While mice are certainly a nuisance when they’re living in your home, they don’t actually intend you any harm. Mice are on the hunt for warm, safe places where they can find food, create nests, and take care of their babies. Many people think that killing rodents found in their home is the easiest way of dealing with them, but humane mouse removal processes are actually just as easy and much more efficient. 

With humane ways of removing mice, why opt for the option that is less efficient and harms animals that don’t intend any physical harm themselves? Here are some of the reasons humane mouse removal processes make more sense than crueler measures.

Harmful to Biodiversity

When poisons are used to deal with mouse infestations, the repercussions of using that poison often extend far further than your home. Rodenticides or pesticides designed to kill mice and rats have been shown to have an adverse effect on local biodiversity. Baits with rodenticide tend to attract other animals, from other wildlife in the area to domesticated pets that might live in your home.

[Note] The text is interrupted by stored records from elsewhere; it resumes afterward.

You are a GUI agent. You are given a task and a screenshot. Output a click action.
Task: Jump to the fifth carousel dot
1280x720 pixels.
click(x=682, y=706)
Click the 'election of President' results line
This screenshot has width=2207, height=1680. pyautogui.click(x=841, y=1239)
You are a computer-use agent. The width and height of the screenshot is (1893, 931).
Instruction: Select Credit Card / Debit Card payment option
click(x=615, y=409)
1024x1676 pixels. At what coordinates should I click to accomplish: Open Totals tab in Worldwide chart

Once ingested, animals will experience internal hemorrhaging that eventually leads to death. 

Insects won’t die from rodenticide, but they will carry the toxins with them, increasing the chances that other biodiversity will come in contact with it. Mice themselves won’t die right away from rodenticide. Instead, the poison will take a few days, in which time the mice become drowsy and weak. If they leave your home, they’ll thus become easy targets for predators who will also ingest the poison should they catch their prey. 

Humane mouse removal processes don’t use harmful poisons or chemicals, meaning that they have no adverse effects on the local biodiversity. 

Inefficient

Not only are traps, baits, and poisons unnecessarily cruel and harmful to the biosphere, but they’re also fairly inefficient at dealing with mouse infestation problems. While a trap might catch the mice that enter into open living spaces, they do nothing about the mice that are living in more inaccessible areas in your home, like within the walls or roofs of your house.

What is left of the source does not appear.